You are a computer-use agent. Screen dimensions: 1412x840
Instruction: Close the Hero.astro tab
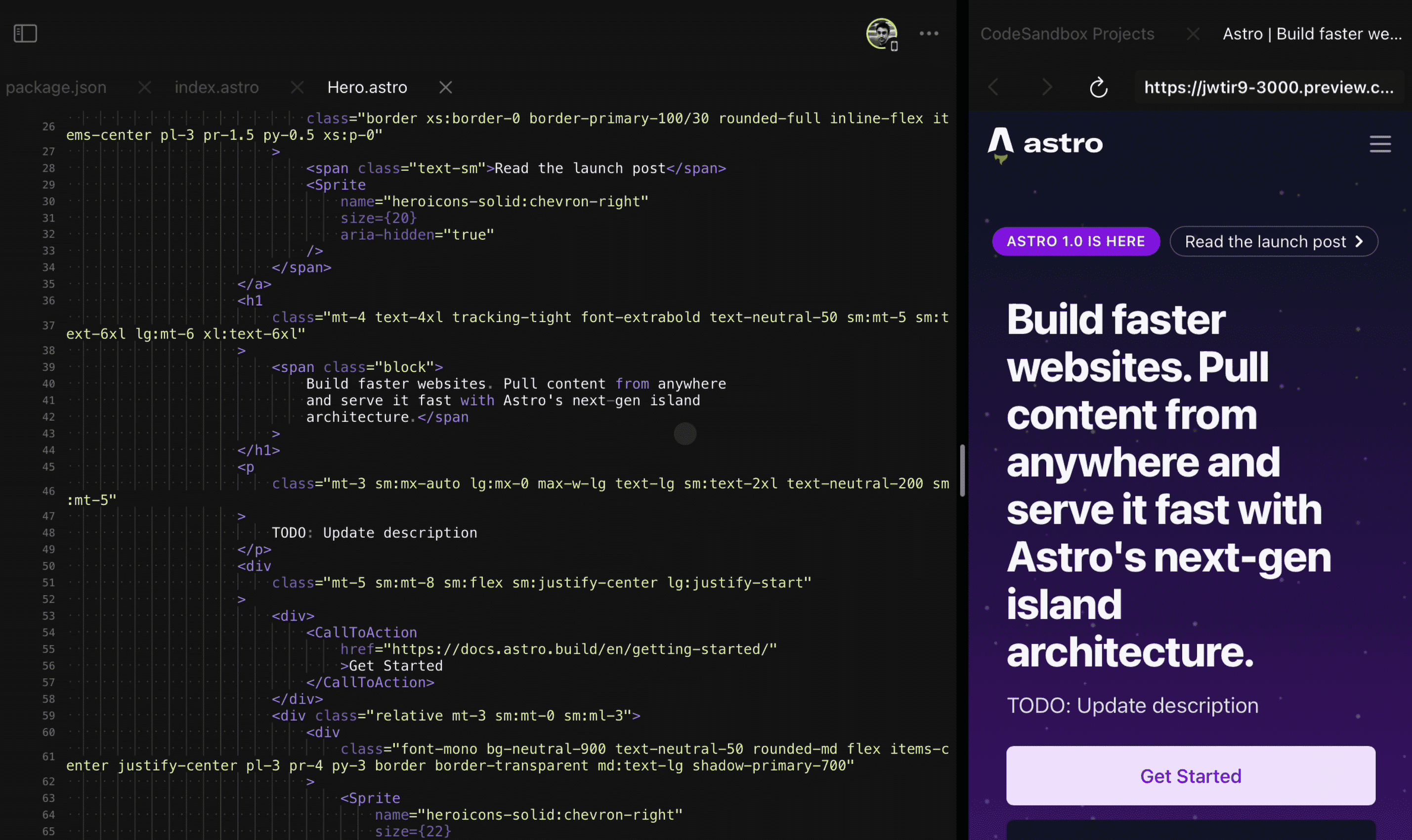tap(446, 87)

□ □ □ □

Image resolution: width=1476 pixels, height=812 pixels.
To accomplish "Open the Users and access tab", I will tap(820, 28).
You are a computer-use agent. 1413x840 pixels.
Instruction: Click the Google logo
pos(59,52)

□ □ □ □

Task directions →
For every line above that holds the string "agent", add one to a count; give that count alone.

Task response →
2